▶ [PASSAGE CHOISI]
La peine est partagée par tous les DSI, enfin au moins en France. Celle de devoir se tourner vers la direction des achats pour mener à bien une acquisition de matériel, de logiciel, de réseaux ou encore de prestations intellectuelles. Ce n’est pas que les acheteurs soient antipathiques. Mais ils sont souvent débordés par de multiples sollicitations émanant des autres directions, avec des processus complexes à mener et des contraintes juridiques qui s’imposent.
La situation est encore plus compliquée dans le secteur public, avec les obligations inhérentes au code de la commande publique. « Dans une collectivité comme un conseil départemental, explique Sébastien Déon, le DSI du CD 54 (Lauréat du prix DSI Cybersécurité, voir n°2303), les directions des achats sont souvent embolisées. Il peut s’écouler plusieurs semaines avant qu’un des acheteurs, pris par ailleurs sur des projets beaucoup plus complexes et plus coûteux, par exemple en génie civil, ne se libère pour traiter une petite demande non prioritaire telle que celles qui émanent d’une DSI. »

▶ [DONNÉES DISPONIBLES]
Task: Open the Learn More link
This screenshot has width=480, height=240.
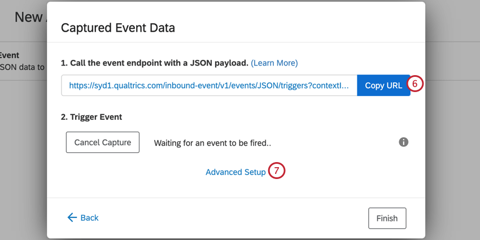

▶ [SÉRIE D'EXERCICES]
[1] Indiquez, par oui ou par non, si chacune des affirmations suivantes concorde avec le passage sur les achats des DSI, en citant à chaque fois les mots décisifs du passage. (a) Les acheteurs y sont décrits comme antipathiques. (b) La situation y est dite plus compliquée dans le secteur public. (c) Un acheteur d'une collectivité se libère en quelques jours pour une petite demande d'une DSI.
[2] Citez mot pour mot le passage sur les achats des DSI, en commençant à « La peine est » et en terminant à « juridiques qui s’imposent. ».

▶ [RÉPONSES DANS L'ORDRE]
[1]
(a) Non : « Ce n’est pas que les acheteurs soient antipathiques. »
(b) Oui : « La situation est encore plus compliquée dans le secteur public »
(c) Non : « Il peut s’écouler plusieurs semaines avant qu’un des acheteurs »

[2]
La peine est partagée par tous les DSI, enfin au moins en France. Celle de devoir se tourner vers la direction des achats pour mener à bien une acquisition de matériel, de logiciel, de réseaux ou encore de prestations intellectuelles. Ce n’est pas que les acheteurs soient antipathiques. Mais ils sont souvent débordés par de multiples sollicitations émanant des autres directions, avec des processus complexes à mener et des contraintes juridiques qui s’imposent.